*Soal yang Dikerjakan*:
1 - Periksa apakah tiap pernyataan berikut sesuai dengan teks tentang hak beragama di Indonesia: (a) SKB Ahmadiyah melarang berbagai bentuk kekerasan dengan ancaman pidana; (b) pelanggaran hak beragama hanya dilakukan oleh negara; (c) sekularisme termasuk alasan terjadinya pelanggaran hak beragama. Jawab ya atau tidak untuk masing-masing dan kutip kata-kata teks yang menjadi penentunya.
2 - Sambung teks tentang hak beragama di Indonesia mulai dari kalimat sesudah kalimat terakhirnya.

*Teks Bacaan*:
◇ ◇ ◇ ◇ ◇ ◇ ◇
Rabu, 25 Agustus 2010

Ironi Hak Beragama di Indonesia

Setelah sekian lama tidak terdengar, penyerangan terhadap penganut Ahmadiyah pecah lagi. Kejadian tersebut sangat disayangkan karena SKB Ahmadiyah telah melarang berbagai bentuk kekerasan atau syiar Ahmadiyah dengan ancaman pidana. Meskipun substansi SKB diskriminatif, namun pemerintah harus tegas melaksanakan hukum yang telah diundangkan agar hak beragama di Indonesia tidak semakin simpang siur.

Hak beragama di berbagai negara memang menghadapi permasalahan yang sangat kompleks. Pelanggaran terhadap hak fundamental tersebut juga sangat beraneka ragam, tidak hanya terbatas pada pelanggaran yang dilakukan oleh negara melainkan juga individu maupun kelompok masyarakat. Alasannya juga beragam seperti hukum yang diskriminatif, konflik ideologi, sekularisme, terorisme, dan lemahnya perlindungan bagi minoritas di suatu negara.
◇ ◇ ◇ ◇ ◇ ◇ ◇
*Data yang Disediakan*:
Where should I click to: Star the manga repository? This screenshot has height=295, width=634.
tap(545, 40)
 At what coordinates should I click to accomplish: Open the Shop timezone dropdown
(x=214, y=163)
◇ ◇ ◇ ◇ ◇ ◇ ◇
*Jawaban Berurutan*:
1 -
(a) Ya: "SKB Ahmadiyah telah melarang berbagai bentuk kekerasan atau syiar Ahmadiyah dengan ancaman pidana."
(b) Tidak: "tidak hanya terbatas pada pelanggaran yang dilakukan oleh negara melainkan juga individu maupun kelompok masyarakat."
(c) Ya: "Alasannya juga beragam seperti hukum yang diskriminatif, konflik ideologi, sekularisme, terorisme, dan lemahnya perlindungan bagi minoritas di suatu negara."

2 -
Pada tahun 2000, 33 persen dari total populasi dunia hidup dibawah rejim yang melarang kebebasan beragama sedangkan 39 persen lainnya mengalami pelanggaran sebagian dari hak tersebut (Khanif, 2010). Berbeda dengan pelanggaran hak asasi manusia lainnya yang lebih banyak terjadi di negara-negara dibawah rejim otoriter, hak beragama bisa terjadi di negara manapun, baik di negara miskin, berkembang, modern atau bahkan di negara demokratis. Pelanggaran terhadap hak beragama juga bisa terjadi di negara-negara yang tidak mengenal agama seperti China.

Indonesia Lebih Baik?
Terlepas dari serangkaian pelanggaran yang ada, perlindungan terhadap manifestasi keagamaan di Indonesia sebenarnya lebih baik daripada di negara-negara lain. Hal ini tercermin dari berbagai macam kegiatan keagamaan yang sangat semarak dimana-mana dan mungkin menjadi yang paling dinamis di dunia. Ini tercermin dari banyaknya pendirian tempat ibadah, kegiatan keagamaan dan pemakaian simbol-simbol agama di berbagai tempat. Ragam jenis simbol keagamaan bahkan telah merambah industri musik, media massa, mode dan pariwisata.

Kegiatan keagamaan sudah merambah kota-kota metropolitan semacam Jakarta. Agama mulai menembus batas-batas sektarianisme, berbaur dengan modernisme yang menjamur di berbagai sendi kehidupan masyarakat. Simbol-simbol agama tidak lagi dianggap sebagai sesuatu yang tabu untuk ditampilkan, namun telah menjadi mode yang digandrungi oleh semua kalangan masyarakat. Pada akhirnya, ruang-ruang publik dan sektor swasta juga tak kuasa menahan derasnya pengaruh agama dan segala atribut yang melekat padanya.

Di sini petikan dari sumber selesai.